Gigi is a phenomenal director—more on her in a moment—but Lupita and this cast are the lucky dice to Gigi’s Craps table. The bond they share, in particular Lupita and Dolores, is delightful. These are characters you don’t just root for, you get up and cheer for them, and it’s all thanks to their endearing personalities. Some of you will likely recognize Barraza from Drag Me to Hell, in which she was downright terrifying, but here she gets to flex her comedic muscles, and to say she’s a scene stealer would be an understatement. She’s hilarious.
Mark my words, Guerrero is quickly rising to become one of the best horror comedy directors working today. Why? Gigi has a style akin to Joe Dante, but with a flair for extreme gore, ultimately giving fans the best of both worlds. Bingo Hell is overflowing with all of the gooey, gross, goofy hilarity you could possibly ask for. Gigi does the near impossible and manages to infuse a cartoonish humor into even the most serious of subjects, yet blends the humor and the horror together perfectly. Not an easy task, but one she makes look easy in Bingo Hell.
Biggs Bingo Hall—run by the devilish Richard Brake, gifted with one of the best evil grins in cinema—feels like stepping into a cartoon. Biggs himself could be the human version of Wile E. Coyote. He certainly spared no expense, and neither does Gigi, creating an alien atmosphere complete with burning green neon and a score by Chase Horseman that recalls campy sci-fi movies, alien whistles and all. Andrew Wesman’s frantic cutting and cinematographer Byron Werner’s extreme close-ups all combine to project a disorienting, strange atmosphere that might make you feel a little looney yourself.
But this is what I love about Gigi’s work: She can have you rolling on the floor in one moment, and screaming your lungs out the next. Bingo Hell completely disarms the audience through laughs, ill-preparing them for the extreme gore that comes later. And I do mean extreme. Gigi is a gore fan herself, and it shows, because Bingo Hell makes it rain blood. If you’re a gorehound watching a film from Guerrero, you’re always going to come out a winner.

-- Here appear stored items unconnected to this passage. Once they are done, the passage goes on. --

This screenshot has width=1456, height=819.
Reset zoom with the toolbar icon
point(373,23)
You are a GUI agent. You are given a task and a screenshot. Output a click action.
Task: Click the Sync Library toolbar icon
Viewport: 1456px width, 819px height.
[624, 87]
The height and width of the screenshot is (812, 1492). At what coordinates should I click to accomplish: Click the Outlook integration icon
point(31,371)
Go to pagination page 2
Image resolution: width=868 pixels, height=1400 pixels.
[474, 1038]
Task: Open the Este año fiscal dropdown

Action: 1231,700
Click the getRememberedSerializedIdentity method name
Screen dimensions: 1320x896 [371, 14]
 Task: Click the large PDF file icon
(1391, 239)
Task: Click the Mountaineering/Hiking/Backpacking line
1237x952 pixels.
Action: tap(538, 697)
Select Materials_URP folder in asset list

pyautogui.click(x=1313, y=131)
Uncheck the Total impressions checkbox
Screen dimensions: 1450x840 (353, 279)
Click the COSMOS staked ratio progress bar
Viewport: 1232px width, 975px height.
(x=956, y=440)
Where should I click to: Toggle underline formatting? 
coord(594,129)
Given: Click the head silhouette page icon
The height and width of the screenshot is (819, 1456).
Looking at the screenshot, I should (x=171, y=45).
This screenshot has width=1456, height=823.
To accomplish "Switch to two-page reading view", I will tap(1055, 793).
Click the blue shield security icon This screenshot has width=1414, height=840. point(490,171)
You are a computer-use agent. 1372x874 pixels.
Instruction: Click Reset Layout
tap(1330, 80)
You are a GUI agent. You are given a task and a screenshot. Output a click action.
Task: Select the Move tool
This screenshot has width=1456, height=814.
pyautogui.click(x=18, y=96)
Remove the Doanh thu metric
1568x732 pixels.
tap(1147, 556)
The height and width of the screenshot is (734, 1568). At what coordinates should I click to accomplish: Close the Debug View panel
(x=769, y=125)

Speaking of winning, within the loads of gore and silly humor, Bingo Hell is rich in humanity, heart, and commentary on the actual value of those slips of paper we so viciously crave. The film isn’t exactly subtle about it either. Not that money is particularly sexy—unless you’re one of those rich people who likes rolling around in it on their bed—but Bingo Hell makes money seem as gross as possible, to the point of actually covering it in so much slimy goop, I started to wonder if the film had a partnership with Nickelodeon slime. Similar to stories such as Needful Things or Faust, Bingo Hell is a “be careful what you wish for” story with a poignant message about how friends and family are more valuable than any amount of money, a message I wish our politicians would take note of.
Bingo Hell is a very particular brand of horror comedy that won’t work for everyone, since it’s either going to be too silly or too extreme or both for some, and it occasionally falls into a money pit when it comes to the rules of the horror and what exactly is going on—which is maybe a little too unclear—but Bingo Hell is an entertaining ride through money hungry madness and a big fat Bingo! for Guerrero and her crew.
Test your luck and roll the dice on Bingo Hell. You want to be a winner, don’t you?
Bingo Hell is now available on Amazon Prime.